What is required => Present all of the data below as a numbered list, leaving out the blank lines.

Dataset entries:

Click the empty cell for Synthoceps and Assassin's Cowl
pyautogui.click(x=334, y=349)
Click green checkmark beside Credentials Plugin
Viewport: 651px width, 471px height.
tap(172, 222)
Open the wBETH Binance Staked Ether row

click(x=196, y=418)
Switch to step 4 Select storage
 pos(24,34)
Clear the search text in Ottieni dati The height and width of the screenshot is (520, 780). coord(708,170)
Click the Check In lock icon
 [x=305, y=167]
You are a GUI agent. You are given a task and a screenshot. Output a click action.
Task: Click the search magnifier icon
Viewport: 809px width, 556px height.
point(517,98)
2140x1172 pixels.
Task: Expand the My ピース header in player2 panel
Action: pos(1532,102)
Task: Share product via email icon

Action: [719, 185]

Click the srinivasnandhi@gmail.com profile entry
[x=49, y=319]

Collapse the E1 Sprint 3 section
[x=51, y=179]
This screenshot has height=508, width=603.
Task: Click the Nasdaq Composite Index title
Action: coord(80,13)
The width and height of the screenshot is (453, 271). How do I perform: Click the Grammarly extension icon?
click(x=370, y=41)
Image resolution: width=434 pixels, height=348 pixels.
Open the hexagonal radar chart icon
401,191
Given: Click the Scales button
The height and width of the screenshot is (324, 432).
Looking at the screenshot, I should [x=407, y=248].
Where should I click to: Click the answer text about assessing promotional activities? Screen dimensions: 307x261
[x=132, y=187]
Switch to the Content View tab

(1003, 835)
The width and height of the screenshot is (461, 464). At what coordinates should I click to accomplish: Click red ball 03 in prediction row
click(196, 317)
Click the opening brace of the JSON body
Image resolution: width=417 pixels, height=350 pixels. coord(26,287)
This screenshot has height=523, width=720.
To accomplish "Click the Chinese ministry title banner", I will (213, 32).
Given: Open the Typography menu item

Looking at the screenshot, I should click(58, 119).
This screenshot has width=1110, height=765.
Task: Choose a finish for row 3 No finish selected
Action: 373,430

The response =>
1. Click the empty cell for Synthoceps and Assassin's Cowl
2. pyautogui.click(x=334, y=349)
3. Click green checkmark beside Credentials Plugin
4. Viewport: 651px width, 471px height.
5. tap(172, 222)
6. Open the wBETH Binance Staked Ether row
7. click(x=196, y=418)
8. Switch to step 4 Select storage
9.  pos(24,34)
10. Clear the search text in Ottieni dati The height and width of the screenshot is (520, 780). coord(708,170)
11. Click the Check In lock icon
12.  [x=305, y=167]
13. You are a GUI agent. You are given a task and a screenshot. Output a click action.
14. Task: Click the search magnifier icon
15. Viewport: 809px width, 556px height.
16. point(517,98)
17. 2140x1172 pixels.
18. Task: Expand the My ピース header in player2 panel
19. Action: pos(1532,102)
20. Task: Share product via email icon
21. Action: [719, 185]
22. Click the srinivasnandhi@gmail.com profile entry
23. [x=49, y=319]
24. Collapse the E1 Sprint 3 section
25. [x=51, y=179]
26. This screenshot has height=508, width=603.
27. Task: Click the Nasdaq Composite Index title
28. Action: coord(80,13)
29. The width and height of the screenshot is (453, 271). How do I perform: Click the Grammarly extension icon?
30. click(x=370, y=41)
31. Image resolution: width=434 pixels, height=348 pixels.
32. Open the hexagonal radar chart icon
33. 401,191
34. Given: Click the Scales button
35. The height and width of the screenshot is (324, 432).
36. Looking at the screenshot, I should [x=407, y=248].
37. Where should I click to: Click the answer text about assessing promotional activities? Screen dimensions: 307x261
38. [x=132, y=187]
39. Switch to the Content View tab
40. (1003, 835)
41. The width and height of the screenshot is (461, 464). At what coordinates should I click to accomplish: Click red ball 03 in prediction row
42. click(196, 317)
43. Click the opening brace of the JSON body
44. Image resolution: width=417 pixels, height=350 pixels. coord(26,287)
45. This screenshot has height=523, width=720.
46. To accomplish "Click the Chinese ministry title banner", I will (213, 32).
47. Given: Open the Typography menu item
48. Looking at the screenshot, I should click(58, 119).
49. This screenshot has width=1110, height=765.
50. Task: Choose a finish for row 3 No finish selected
51. Action: 373,430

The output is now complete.